Legacy data-base software giant Oracle (ORCL) reported the fiscal fourth quarter performance on Tuesday evening, and closed out a good year with a good quarter. Oracle posted GAAP EPS of $1.37, or non-GAAP EPS of $1.54, after adjusting mostly for stock based compensation. This simply crushed Wall Street's expectations, which were for about $1.05. Revenue generation clocked in at $11.23 billion, up 7.6% year over year, and also beating the Wall Street.
Sliced up by reporting business units, Cloud Services and License Support contributed $7.389 billion, up 8% and comprising 66% of the entire revenue producing pie chart at that. Cloud License and on-premise License pitched in for $2.144 billion, up 9%, and 19% of the entire business. Hardware posted revenue of $882 million, up 7%, and Services posted $812 million, up 7%.
Gen2 Cloud (Cloud infrastructure), plus Autonomous Database which must fall into that first category, was reported to have experienced revenue growth of more than 100% for the quarter, admittedly without a lot of clarity as to the actual dollar number, how much more than 100%, or how much revenue was generated by either the Gen2 Cloud or the Autonomous Database. This lack of clarity is at least in part, along with rising expenses as you'll see, for the stock's overnight selloff.
Why this would have been important is that this is where Oracle competes directly against Amazon's (AMZN) AWS, Microsoft's (MSFT) Azure, and Alphabet's (GOOGL) Google Cloud. Firm wide, adjusted operating income increased 6% to $5.4 billion on adjusted operating margin of 49%.
Total current assets closed the year at $55.5 billion, up from $52.1 billion, as the firm turned a significant decrease in the cash position into marketable securities. Non-current assets increased notably on a threefold increase in deferred tax assets. The entry for Goodwill remained steady over the year, which we like to see. Current assets overwhelm current liabilities which themselves are dominated by Notes Payable and Deferred revenues. Notes Payable also comprise most of the entire sheet for non-current liabilities, but the ratios are all fine. The balance sheet is okay.
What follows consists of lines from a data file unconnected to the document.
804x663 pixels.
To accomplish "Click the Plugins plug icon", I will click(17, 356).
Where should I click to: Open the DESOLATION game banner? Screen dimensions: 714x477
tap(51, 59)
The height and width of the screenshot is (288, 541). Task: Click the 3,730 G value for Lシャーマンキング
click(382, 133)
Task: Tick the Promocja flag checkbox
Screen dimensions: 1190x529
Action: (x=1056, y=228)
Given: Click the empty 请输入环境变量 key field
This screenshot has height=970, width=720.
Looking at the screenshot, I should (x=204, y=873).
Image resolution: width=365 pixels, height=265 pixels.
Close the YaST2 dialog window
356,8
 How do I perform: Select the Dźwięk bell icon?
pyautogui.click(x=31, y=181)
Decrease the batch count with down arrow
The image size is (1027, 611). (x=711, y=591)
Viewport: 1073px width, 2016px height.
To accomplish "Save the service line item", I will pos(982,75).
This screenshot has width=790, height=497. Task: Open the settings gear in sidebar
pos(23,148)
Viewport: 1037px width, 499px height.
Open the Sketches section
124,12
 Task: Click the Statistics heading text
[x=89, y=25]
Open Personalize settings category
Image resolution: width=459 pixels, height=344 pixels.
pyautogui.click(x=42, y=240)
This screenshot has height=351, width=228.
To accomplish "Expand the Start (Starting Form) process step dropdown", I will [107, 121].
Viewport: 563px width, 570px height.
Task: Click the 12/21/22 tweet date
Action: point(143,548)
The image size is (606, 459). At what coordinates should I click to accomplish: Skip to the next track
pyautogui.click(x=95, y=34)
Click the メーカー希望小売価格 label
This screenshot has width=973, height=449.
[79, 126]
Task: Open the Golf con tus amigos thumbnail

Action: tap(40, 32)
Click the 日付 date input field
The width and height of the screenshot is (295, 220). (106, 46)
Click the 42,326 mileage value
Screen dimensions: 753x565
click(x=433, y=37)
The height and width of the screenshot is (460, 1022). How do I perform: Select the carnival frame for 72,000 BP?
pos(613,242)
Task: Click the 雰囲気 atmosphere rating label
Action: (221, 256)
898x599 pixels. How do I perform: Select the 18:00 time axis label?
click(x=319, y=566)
On Tuesday night, CEO Safra Catz explained that the firm, though very happy with the quarter, was going to ramp up investment in the business in order to accelerate revenue growth. Catz sees revenue growth for FY 2022 growing at a faster pace than in 2021. Despite this, Catz after outlining the firm's plan for capital expenditures, guided adjusted EPS for the current quarter (Q1 2022) down to $0.93 to $0.98, which is well below the $1.03 Wall Street consensus. In fact, of the 19 analysts that cover the stock, the lowest projection across the range of distribution was for $0.98, so this is a kick in the pants.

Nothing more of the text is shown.